Putting it together end to end, because the control flow surprises people — the server never talks to the model directly:

1. On connect, the client calls `tools/list`; the host gives the model the available tool definitions (names, descriptions, input schemas) as part of its context.

1. The user asks something. The model decides a tool would help and emits a request to call it with arguments.

1. The **host** intercepts that — typically pausing for user approval on anything consequential — then tells the client to issue `tools/call` to the server.
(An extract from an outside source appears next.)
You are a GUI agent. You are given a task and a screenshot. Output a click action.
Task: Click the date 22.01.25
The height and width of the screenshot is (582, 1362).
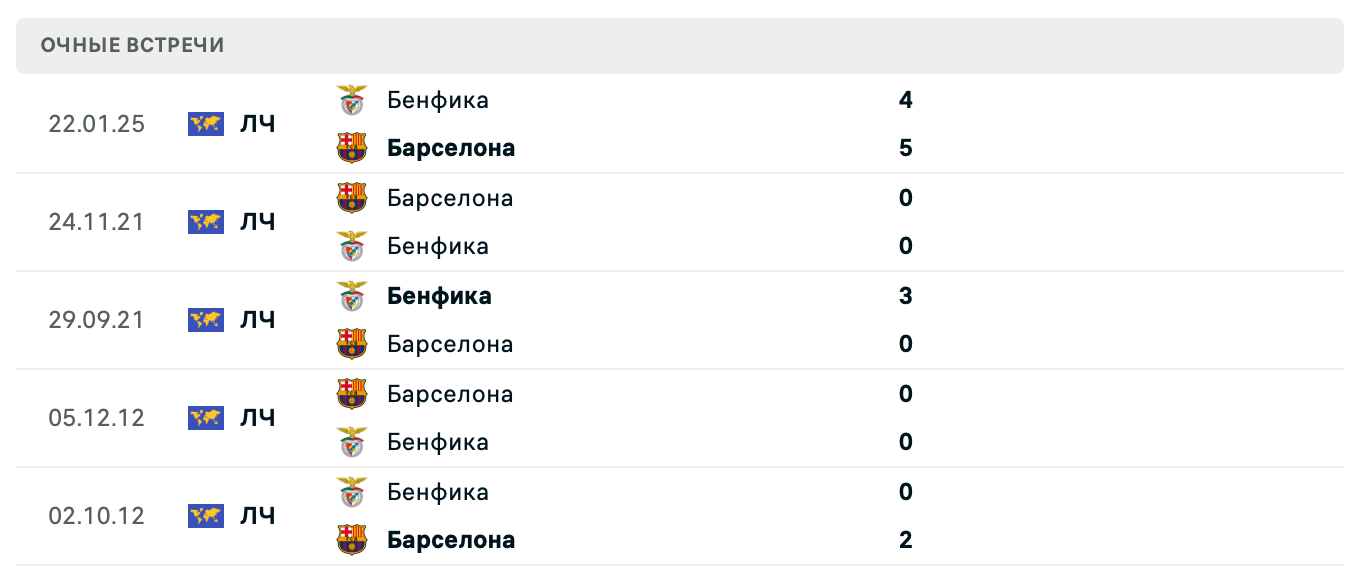(97, 123)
1. The server executes against the real system (hits the GitHub API, runs the SQL) and returns the result over JSON-RPC.

1. The host feeds the result back into the model's context, and the model continues — answering, or calling another tool.

The load-bearing detail: **the model proposes, the host disposes.** The model only ever *requests* a tool call; the host is the gatekeeper that decides whether to actually execute it. That boundary is exactly where human-in-the-loop approval and policy enforcement live, and it's why the host/client split matters rather than being ceremony.

**MCP standardizes the plumbing, not the trust — and that's the part teams skip.** An MCP server is code you're letting an AI drive against real systems, and the protocol itself doesn't make that safe. Three things bite. *Prompt injection through tool results:* content a server returns (a web page, an email, a file) can carry instructions the model then follows — a tool result is untrusted data, not a command. *Over-broad tools:* a server with a "run any SQL" or "execute shell" tool hands the model the keys; scope tools tightly and prefer read-only. *Authentication on remote servers:* an HTTP MCP server exposing your systems needs real authn/authz, not an open port. Treat every server you connect like a third-party integration with production access — because that's what it is. Vet it, sandbox it, and keep consequential actions behind explicit approval.

This is the same governance problem that [designing auditable multi-agent systems](regulated-ai-multi-agent-design) grapples with — a standardized tool interface makes integration easy, which makes *controlling* what agents can do the actual hard part. MCP gives you the seam to enforce policy at (the host's approval gate); it doesn't enforce it for you.

## What to carry away

The Model Context Protocol is an open standard that turns the N×M mess of AI-to-tool integrations into N+M by fixing the interface in the middle. Its architecture is **host** (the app with the model), **client** (one per server, inside the host), and **server** (a reusable wrapper around a real system). Servers expose three primitives that encode who's in control — **tools** the model calls, **resources** the app loads, **prompts** the user invokes. It all rides **JSON-RPC** over stdio (local subprocess) or HTTP (remote), starting from a capability handshake.

The flow to remember is that the model only ever *proposes* a tool call and the host decides whether to run it — which is precisely where approval and policy belong. MCP makes connecting capabilities trivial; it deliberately leaves trust to you, so the security work (prompt-injection-aware handling of tool results, tightly scoped tools, real auth on remote servers) is the part that actually determines whether your setup is safe. Write a server once and every host can use it — that reusability is why, a few months after launch, MCP servers are everywhere.